- [Datos proporcionados]
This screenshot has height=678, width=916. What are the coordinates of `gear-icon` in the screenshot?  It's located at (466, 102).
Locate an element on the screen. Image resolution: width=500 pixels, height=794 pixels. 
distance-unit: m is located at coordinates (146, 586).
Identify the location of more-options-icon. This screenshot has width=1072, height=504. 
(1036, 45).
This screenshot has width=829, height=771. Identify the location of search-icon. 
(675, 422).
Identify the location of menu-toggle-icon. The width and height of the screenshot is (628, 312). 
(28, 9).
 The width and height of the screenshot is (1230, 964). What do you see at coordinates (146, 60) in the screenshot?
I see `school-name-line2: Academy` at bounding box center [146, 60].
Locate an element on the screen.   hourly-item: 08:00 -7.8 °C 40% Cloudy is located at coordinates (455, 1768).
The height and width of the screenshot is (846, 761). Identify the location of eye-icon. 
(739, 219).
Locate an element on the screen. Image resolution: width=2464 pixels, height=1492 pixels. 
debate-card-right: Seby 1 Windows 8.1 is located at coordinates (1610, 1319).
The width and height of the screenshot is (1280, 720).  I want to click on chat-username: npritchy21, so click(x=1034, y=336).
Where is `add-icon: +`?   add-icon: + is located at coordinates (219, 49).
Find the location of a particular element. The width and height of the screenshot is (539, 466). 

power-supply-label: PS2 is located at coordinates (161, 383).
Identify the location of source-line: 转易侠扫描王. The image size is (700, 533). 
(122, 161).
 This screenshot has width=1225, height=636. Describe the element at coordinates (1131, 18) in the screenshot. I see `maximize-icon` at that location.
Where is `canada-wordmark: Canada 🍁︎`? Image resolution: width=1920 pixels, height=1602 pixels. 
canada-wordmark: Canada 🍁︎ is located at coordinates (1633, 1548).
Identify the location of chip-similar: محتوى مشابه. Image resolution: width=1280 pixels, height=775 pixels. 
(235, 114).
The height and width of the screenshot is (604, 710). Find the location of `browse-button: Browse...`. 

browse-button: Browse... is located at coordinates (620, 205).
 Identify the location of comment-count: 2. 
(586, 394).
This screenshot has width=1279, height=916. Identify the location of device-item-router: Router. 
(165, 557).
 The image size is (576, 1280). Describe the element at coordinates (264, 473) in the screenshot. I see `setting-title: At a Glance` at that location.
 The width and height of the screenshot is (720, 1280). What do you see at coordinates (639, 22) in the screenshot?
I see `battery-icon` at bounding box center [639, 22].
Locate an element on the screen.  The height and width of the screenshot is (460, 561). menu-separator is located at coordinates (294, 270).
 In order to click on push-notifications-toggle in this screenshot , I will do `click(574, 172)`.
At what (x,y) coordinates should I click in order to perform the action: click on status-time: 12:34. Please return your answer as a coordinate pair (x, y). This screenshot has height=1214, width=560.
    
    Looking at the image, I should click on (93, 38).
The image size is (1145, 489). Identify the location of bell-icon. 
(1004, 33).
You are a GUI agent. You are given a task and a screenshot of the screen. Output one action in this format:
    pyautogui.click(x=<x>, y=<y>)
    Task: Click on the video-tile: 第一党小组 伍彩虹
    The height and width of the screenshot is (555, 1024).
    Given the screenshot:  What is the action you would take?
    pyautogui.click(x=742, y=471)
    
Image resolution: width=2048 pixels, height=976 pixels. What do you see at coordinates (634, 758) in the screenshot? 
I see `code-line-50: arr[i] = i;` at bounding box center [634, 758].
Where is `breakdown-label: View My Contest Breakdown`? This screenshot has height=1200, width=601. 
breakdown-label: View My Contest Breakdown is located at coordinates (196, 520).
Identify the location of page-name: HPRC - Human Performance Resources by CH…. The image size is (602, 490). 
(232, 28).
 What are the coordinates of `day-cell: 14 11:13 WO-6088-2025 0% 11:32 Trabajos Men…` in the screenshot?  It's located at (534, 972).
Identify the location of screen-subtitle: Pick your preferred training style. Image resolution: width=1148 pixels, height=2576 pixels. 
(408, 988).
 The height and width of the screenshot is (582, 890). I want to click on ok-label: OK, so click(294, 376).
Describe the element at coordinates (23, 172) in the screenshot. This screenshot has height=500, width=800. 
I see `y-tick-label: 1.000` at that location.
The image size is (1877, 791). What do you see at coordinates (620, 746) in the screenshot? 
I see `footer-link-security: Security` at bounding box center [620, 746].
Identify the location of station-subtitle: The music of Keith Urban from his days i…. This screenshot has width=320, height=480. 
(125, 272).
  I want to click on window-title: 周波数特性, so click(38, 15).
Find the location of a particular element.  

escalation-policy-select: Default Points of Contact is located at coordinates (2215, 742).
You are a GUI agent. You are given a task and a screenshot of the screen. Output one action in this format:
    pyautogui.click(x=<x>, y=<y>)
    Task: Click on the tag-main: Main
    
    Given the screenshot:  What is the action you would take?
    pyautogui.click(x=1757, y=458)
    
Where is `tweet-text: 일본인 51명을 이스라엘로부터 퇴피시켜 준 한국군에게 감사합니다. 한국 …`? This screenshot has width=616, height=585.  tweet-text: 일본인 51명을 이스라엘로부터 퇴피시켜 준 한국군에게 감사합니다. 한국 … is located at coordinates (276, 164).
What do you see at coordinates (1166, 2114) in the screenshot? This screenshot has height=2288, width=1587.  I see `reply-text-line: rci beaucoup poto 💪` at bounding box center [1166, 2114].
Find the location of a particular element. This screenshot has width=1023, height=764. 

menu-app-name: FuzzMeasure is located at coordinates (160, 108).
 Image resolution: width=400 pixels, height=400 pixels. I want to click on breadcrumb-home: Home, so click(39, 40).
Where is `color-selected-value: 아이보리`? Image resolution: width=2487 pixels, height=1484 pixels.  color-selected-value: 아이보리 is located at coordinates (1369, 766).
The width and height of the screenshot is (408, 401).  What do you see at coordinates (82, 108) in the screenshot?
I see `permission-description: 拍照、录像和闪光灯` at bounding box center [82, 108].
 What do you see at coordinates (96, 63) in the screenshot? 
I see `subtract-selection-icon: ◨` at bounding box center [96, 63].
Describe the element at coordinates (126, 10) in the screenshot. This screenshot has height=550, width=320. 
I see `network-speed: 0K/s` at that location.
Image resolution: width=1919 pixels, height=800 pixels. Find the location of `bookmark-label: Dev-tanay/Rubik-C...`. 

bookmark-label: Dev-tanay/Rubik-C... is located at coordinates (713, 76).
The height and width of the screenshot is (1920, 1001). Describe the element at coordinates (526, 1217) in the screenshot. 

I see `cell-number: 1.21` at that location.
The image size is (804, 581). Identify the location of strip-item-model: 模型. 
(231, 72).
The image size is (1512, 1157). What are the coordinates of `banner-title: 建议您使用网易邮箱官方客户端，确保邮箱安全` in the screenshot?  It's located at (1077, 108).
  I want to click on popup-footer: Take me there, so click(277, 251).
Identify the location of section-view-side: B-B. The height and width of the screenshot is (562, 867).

- [Pruébalo] Pasa todas las líneas de arriba a una lista numerada y deja fuera las que están en blanco.

- [Solución del ejercicio]
1. This screenshot has height=678, width=916. What are the coordinates of `gear-icon` in the screenshot?  It's located at (466, 102).
2. Locate an element on the screen. Image resolution: width=500 pixels, height=794 pixels. 
3. distance-unit: m is located at coordinates (146, 586).
4. Identify the location of more-options-icon. This screenshot has width=1072, height=504. 
5. (1036, 45).
6. This screenshot has width=829, height=771. Identify the location of search-icon. 
7. (675, 422).
8. Identify the location of menu-toggle-icon. The width and height of the screenshot is (628, 312). 
9. (28, 9).
10.  The width and height of the screenshot is (1230, 964). What do you see at coordinates (146, 60) in the screenshot?
11. I see `school-name-line2: Academy` at bounding box center [146, 60].
12. Locate an element on the screen.   hourly-item: 08:00 -7.8 °C 40% Cloudy is located at coordinates (455, 1768).
13. The height and width of the screenshot is (846, 761). Identify the location of eye-icon. 
14. (739, 219).
15. Locate an element on the screen. Image resolution: width=2464 pixels, height=1492 pixels. 
16. debate-card-right: Seby 1 Windows 8.1 is located at coordinates (1610, 1319).
17. The width and height of the screenshot is (1280, 720).  I want to click on chat-username: npritchy21, so click(x=1034, y=336).
18. Where is `add-icon: +`?   add-icon: + is located at coordinates (219, 49).
19. Find the location of a particular element. The width and height of the screenshot is (539, 466). 
20. power-supply-label: PS2 is located at coordinates (161, 383).
21. Identify the location of source-line: 转易侠扫描王. The image size is (700, 533). 
22. (122, 161).
23.  This screenshot has width=1225, height=636. Describe the element at coordinates (1131, 18) in the screenshot. I see `maximize-icon` at that location.
24. Where is `canada-wordmark: Canada 🍁︎`? Image resolution: width=1920 pixels, height=1602 pixels. 
25. canada-wordmark: Canada 🍁︎ is located at coordinates (1633, 1548).
26. Identify the location of chip-similar: محتوى مشابه. Image resolution: width=1280 pixels, height=775 pixels. 
27. (235, 114).
28. The height and width of the screenshot is (604, 710). Find the location of `browse-button: Browse...`. 
29. browse-button: Browse... is located at coordinates (620, 205).
30.  Identify the location of comment-count: 2. 
31. (586, 394).
32. This screenshot has width=1279, height=916. Identify the location of device-item-router: Router. 
33. (165, 557).
34.  The image size is (576, 1280). Describe the element at coordinates (264, 473) in the screenshot. I see `setting-title: At a Glance` at that location.
35.  The width and height of the screenshot is (720, 1280). What do you see at coordinates (639, 22) in the screenshot?
36. I see `battery-icon` at bounding box center [639, 22].
37. Locate an element on the screen.  The height and width of the screenshot is (460, 561). menu-separator is located at coordinates (294, 270).
38.  In order to click on push-notifications-toggle in this screenshot , I will do `click(574, 172)`.
39. At what (x,y) coordinates should I click in order to perform the action: click on status-time: 12:34. Please return your answer as a coordinate pair (x, y). This screenshot has height=1214, width=560.
40.     Looking at the image, I should click on (93, 38).
41. The image size is (1145, 489). Identify the location of bell-icon. 
42. (1004, 33).
43. You are a GUI agent. You are given a task and a screenshot of the screen. Output one action in this format:
44.     pyautogui.click(x=<x>, y=<y>)
45.     Task: Click on the video-tile: 第一党小组 伍彩虹
46.     The height and width of the screenshot is (555, 1024).
47.     Given the screenshot:  What is the action you would take?
48.     pyautogui.click(x=742, y=471)
49. Image resolution: width=2048 pixels, height=976 pixels. What do you see at coordinates (634, 758) in the screenshot? 
50. I see `code-line-50: arr[i] = i;` at bounding box center [634, 758].
51. Where is `breakdown-label: View My Contest Breakdown`? This screenshot has height=1200, width=601. 
52. breakdown-label: View My Contest Breakdown is located at coordinates (196, 520).
53. Identify the location of page-name: HPRC - Human Performance Resources by CH…. The image size is (602, 490). 
54. (232, 28).
55.  What are the coordinates of `day-cell: 14 11:13 WO-6088-2025 0% 11:32 Trabajos Men…` in the screenshot?  It's located at (534, 972).
56. Identify the location of screen-subtitle: Pick your preferred training style. Image resolution: width=1148 pixels, height=2576 pixels. 
57. (408, 988).
58.  The height and width of the screenshot is (582, 890). I want to click on ok-label: OK, so click(294, 376).
59. Describe the element at coordinates (23, 172) in the screenshot. This screenshot has height=500, width=800. 
60. I see `y-tick-label: 1.000` at that location.
61. The image size is (1877, 791). What do you see at coordinates (620, 746) in the screenshot? 
62. I see `footer-link-security: Security` at bounding box center [620, 746].
63. Identify the location of station-subtitle: The music of Keith Urban from his days i…. This screenshot has width=320, height=480. 
64. (125, 272).
65.   I want to click on window-title: 周波数特性, so click(38, 15).
66. Find the location of a particular element.  
67. escalation-policy-select: Default Points of Contact is located at coordinates (2215, 742).
68. You are a GUI agent. You are given a task and a screenshot of the screen. Output one action in this format:
69.     pyautogui.click(x=<x>, y=<y>)
70.     Task: Click on the tag-main: Main
71.     Given the screenshot:  What is the action you would take?
72.     pyautogui.click(x=1757, y=458)
73. Where is `tweet-text: 일본인 51명을 이스라엘로부터 퇴피시켜 준 한국군에게 감사합니다. 한국 …`? This screenshot has width=616, height=585.  tweet-text: 일본인 51명을 이스라엘로부터 퇴피시켜 준 한국군에게 감사합니다. 한국 … is located at coordinates (276, 164).
74. What do you see at coordinates (1166, 2114) in the screenshot? This screenshot has height=2288, width=1587.  I see `reply-text-line: rci beaucoup poto 💪` at bounding box center [1166, 2114].
75. Find the location of a particular element. This screenshot has width=1023, height=764. 
76. menu-app-name: FuzzMeasure is located at coordinates (160, 108).
77.  Image resolution: width=400 pixels, height=400 pixels. I want to click on breadcrumb-home: Home, so click(39, 40).
78. Where is `color-selected-value: 아이보리`? Image resolution: width=2487 pixels, height=1484 pixels.  color-selected-value: 아이보리 is located at coordinates (1369, 766).
79. The width and height of the screenshot is (408, 401).  What do you see at coordinates (82, 108) in the screenshot?
80. I see `permission-description: 拍照、录像和闪光灯` at bounding box center [82, 108].
81.  What do you see at coordinates (96, 63) in the screenshot? 
82. I see `subtract-selection-icon: ◨` at bounding box center [96, 63].
83. Describe the element at coordinates (126, 10) in the screenshot. This screenshot has height=550, width=320. 
84. I see `network-speed: 0K/s` at that location.
85. Image resolution: width=1919 pixels, height=800 pixels. Find the location of `bookmark-label: Dev-tanay/Rubik-C...`. 
86. bookmark-label: Dev-tanay/Rubik-C... is located at coordinates (713, 76).
87. The height and width of the screenshot is (1920, 1001). Describe the element at coordinates (526, 1217) in the screenshot. 
88. I see `cell-number: 1.21` at that location.
89. The image size is (804, 581). Identify the location of strip-item-model: 模型. 
90. (231, 72).
91. The image size is (1512, 1157). What are the coordinates of `banner-title: 建议您使用网易邮箱官方客户端，确保邮箱安全` in the screenshot?  It's located at (1077, 108).
92.   I want to click on popup-footer: Take me there, so click(277, 251).
93. Identify the location of section-view-side: B-B. The height and width of the screenshot is (562, 867).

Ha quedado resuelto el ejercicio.